Слушай, Дим, он говорит, там в баре хороший коньяк для гостей стоит. Как ни крути, мы — гости, значит никого не оскорбим посягательством. Да и, честно говоря, нужно выпить немного. Да, вот так примитивно! Да, для храбрости!
Приступаем к грязной работе. Высший акт смирения — засадить себя в шкуру тех, кто ненавистен. Помнишь, Довлатов описывал, как служил надзирателем? И ничего, и даже на том поприще не изменял себе и оставался человеком. Так и мы сейчас…
Каждому свое. Не тяни к телефону! С номерами Рыбка и сам давно разобрался. Мы в гостях, Димочка, веди себя прилично! Первым делом осмотрим книжные полки. Нет, к столу не подойду — там ведь личное…
Впрочем, у тех, кто интересен для подобных исследований, личное всюду.
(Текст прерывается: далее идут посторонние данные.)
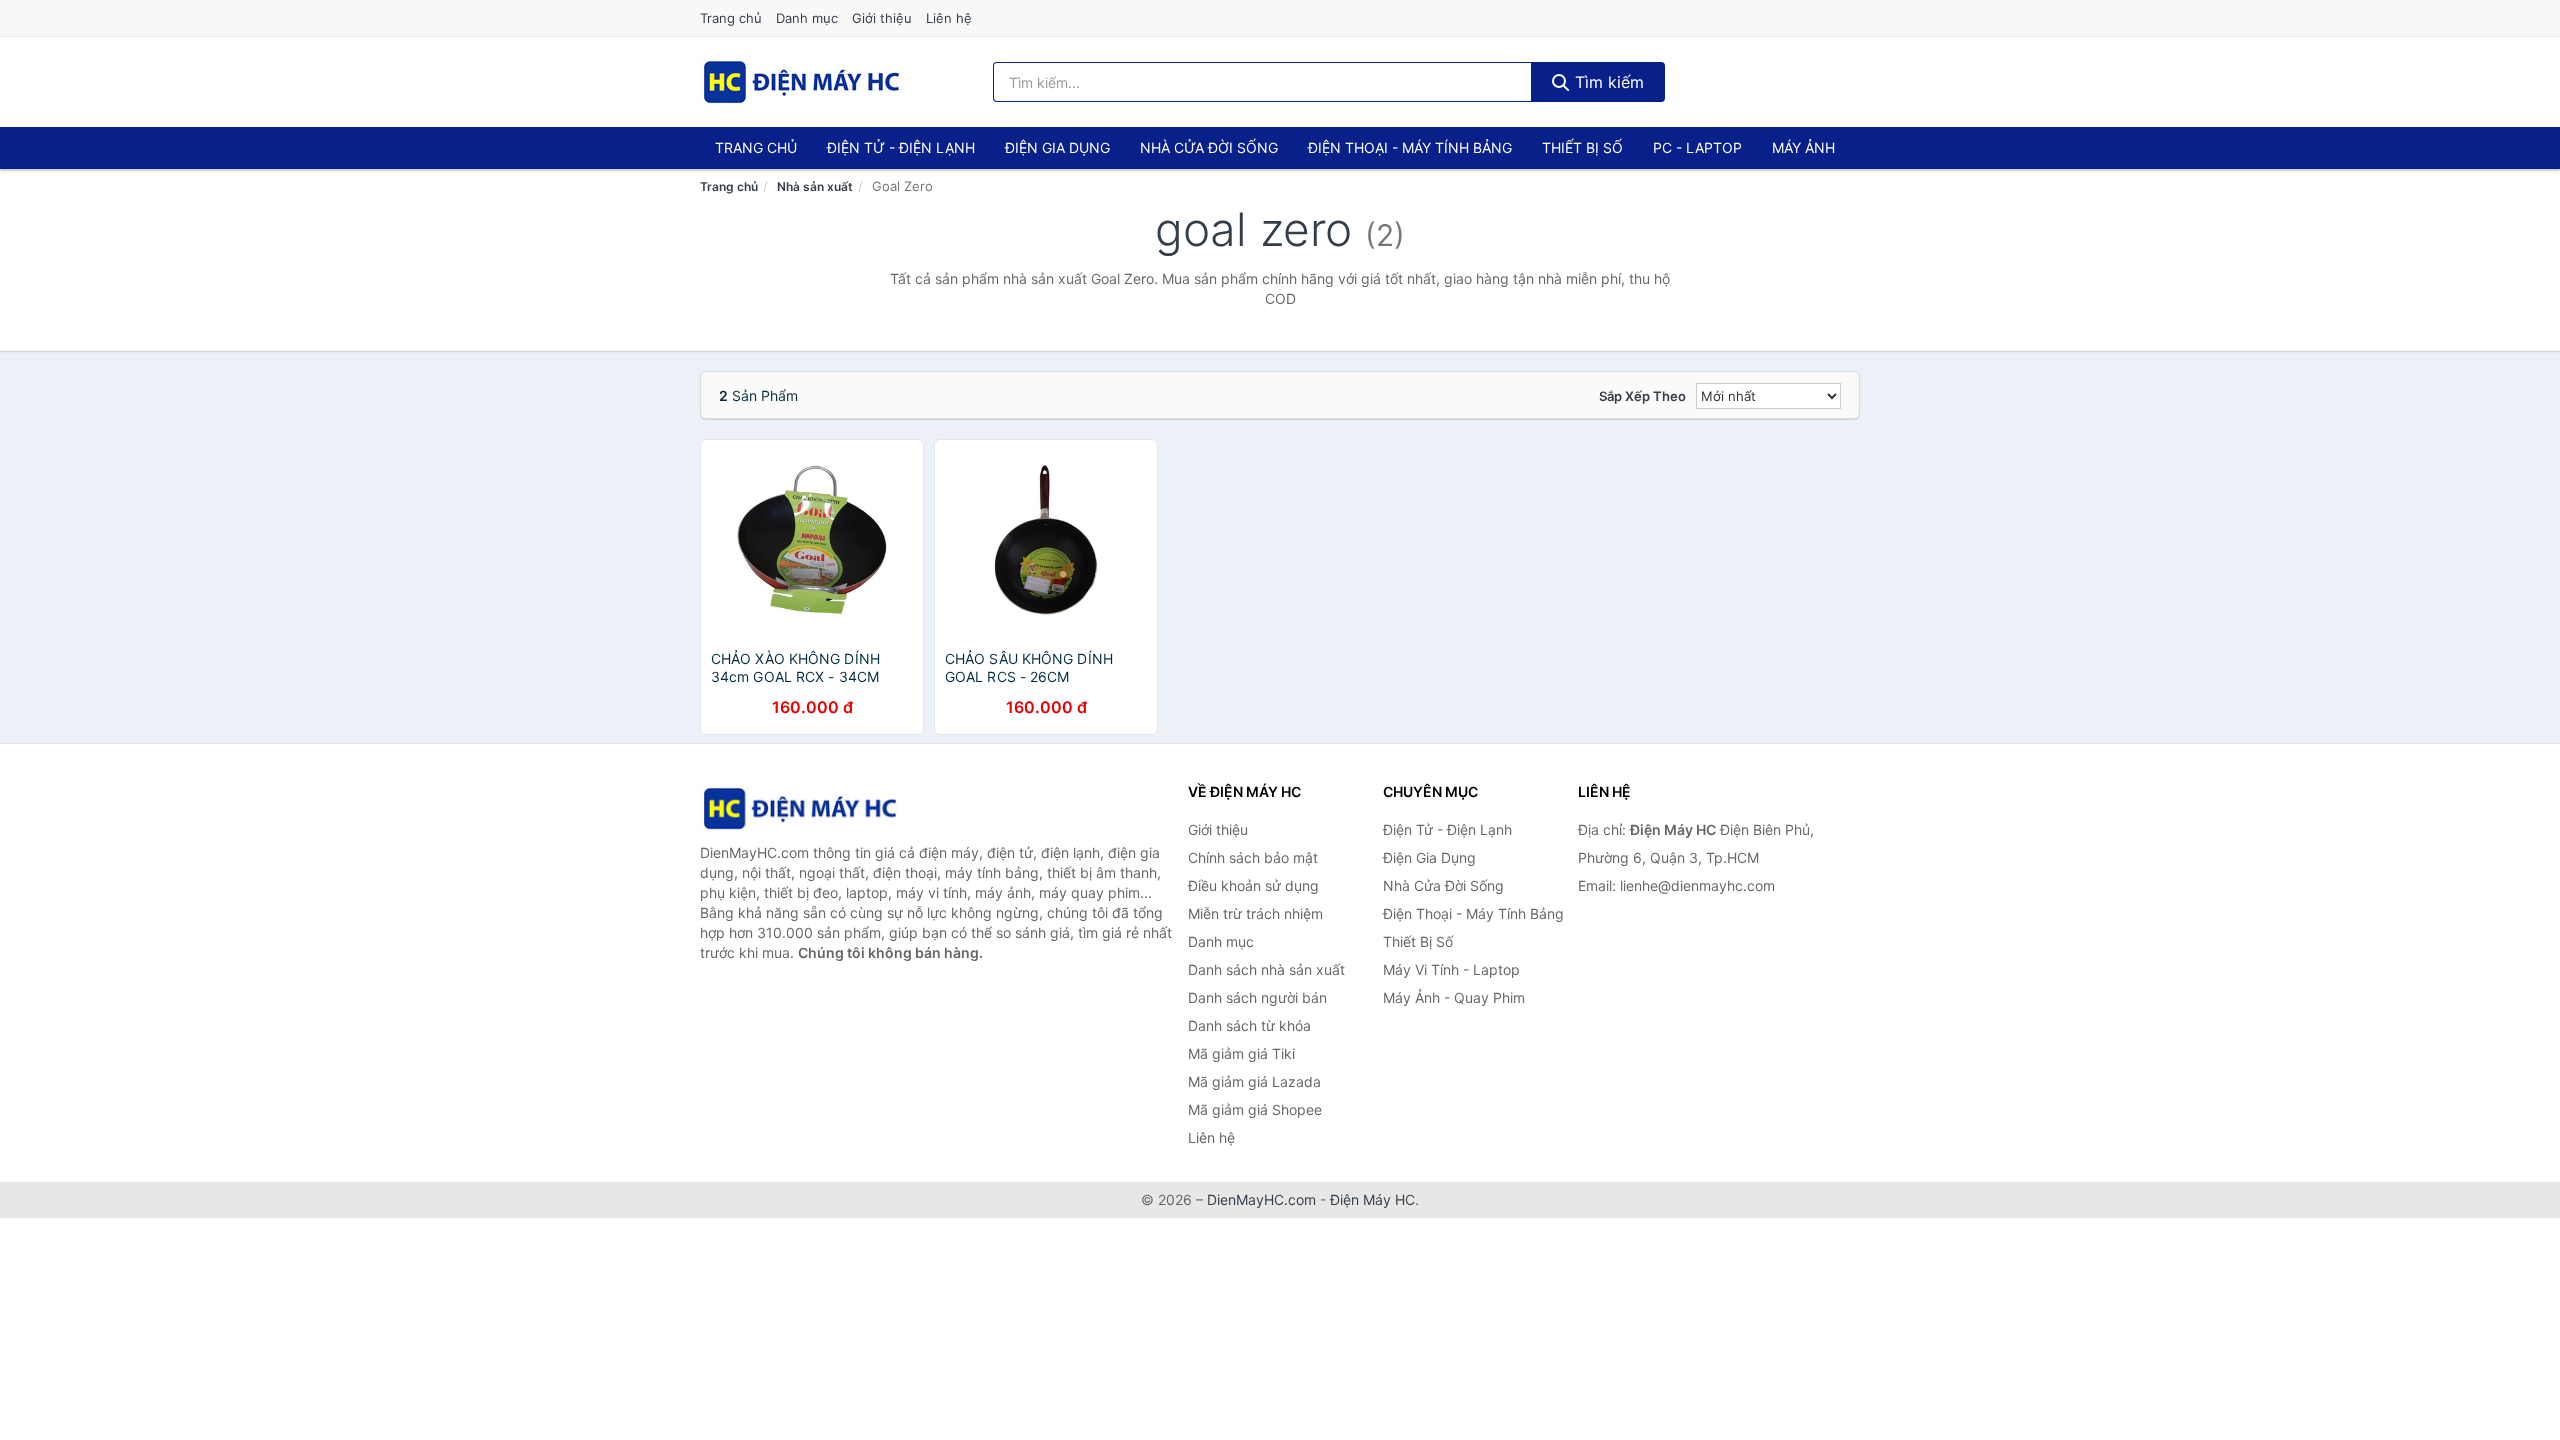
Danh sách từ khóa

Вот штука потрясная! Смотри, какая каринка — сердце целое, а тень от него нарисована с трещиной… Слушай, судя по подписи, это Артуровская работа. Так он и художник еще! А я, дура, не разглядела, не вытянула… Отвела ему место червствого надзирателя, в чужие души ничего не понимающими лапами лезущего, и в его собственную заглянуть не пыталась даже, сразу решив, что у такого человека там не может быть ничего интересного… Вот он — явный вред от штампов сознания.
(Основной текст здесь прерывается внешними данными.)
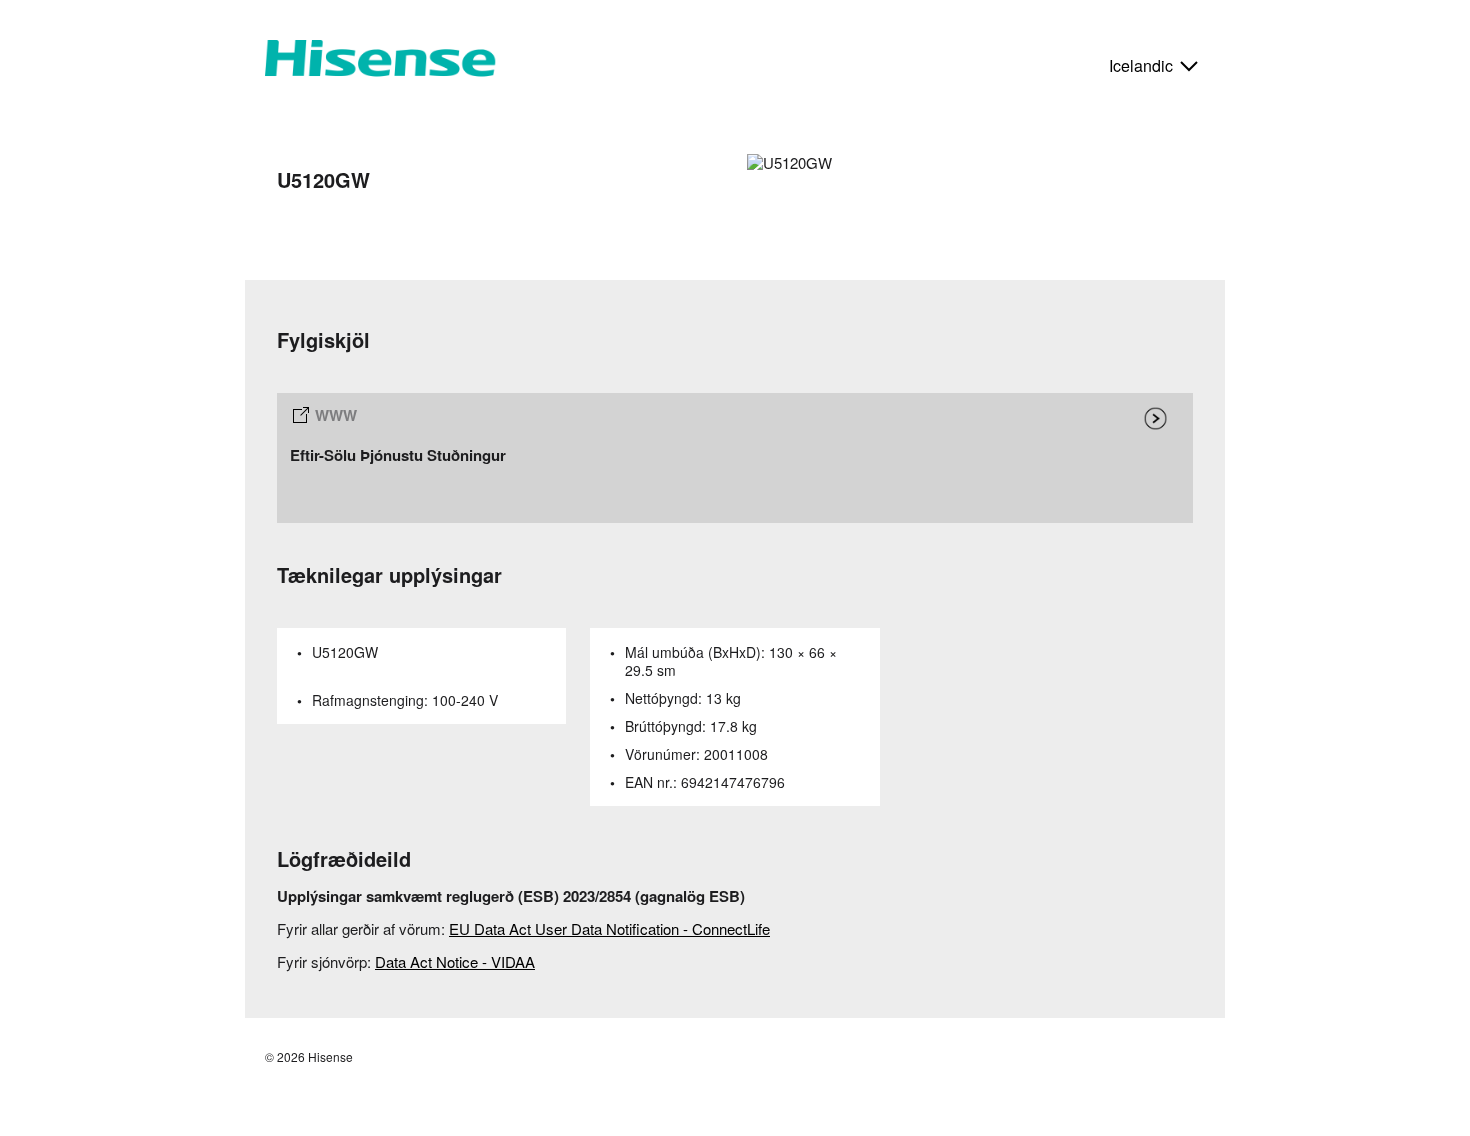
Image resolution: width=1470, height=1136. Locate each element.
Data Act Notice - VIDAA (455, 961)
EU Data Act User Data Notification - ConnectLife (609, 928)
Фото с сентиментальной подписью “мама”. А ведь и впрямь интересная женщина. Красивая…
Натыкаюсь на тетрадь с записями. Почерк резкий, не аккуратный, буквы острые и раскачивающие. Артур писал, явно нервничая. Среди ничего не говорящих мне обрывков мыслей, вроде “переделать неназванное” или “ничтожество! Высоцкий в его возрасте уже два года, как умер…” — ох, по себе знаю, сколько такие вот фразы-огрызочки значат для автора. Они — морщинки, коими лично ты испещрил лицо вечности, неуклюжие слепки с давних твоих состояний и помыслов… Моя мама такие штуки всегда выбрасывает, чтоб спустя много лет не бередить, не расстраиваться. Я же, напротив — коплю, перечитываю. Не от эгоизма, как Свинтус думал, — мол, посмотрите какой грандиозной была я, а от неумения убивать зародыши мыслей… Любых, пусть даже самых незначащих…
Отвлекаюсь, привлеченная собственным именем. “Попытка Мариномании” — это не диагноз, это название цикла четверостиший. Про меня, что ль? Краснею, как пэтэушница, захлопываю тетрадь.
Нет, про меня не может быть. Мало, что ль, людей с этим именем? Не те у нас были отношения… А значит, могу читать, не совестясь. Просто как литературу. Вот если б в журанале, или в газете, там, нашла, прочитала бы… Правда то, что автор сам на люди не вынес, там не печатают…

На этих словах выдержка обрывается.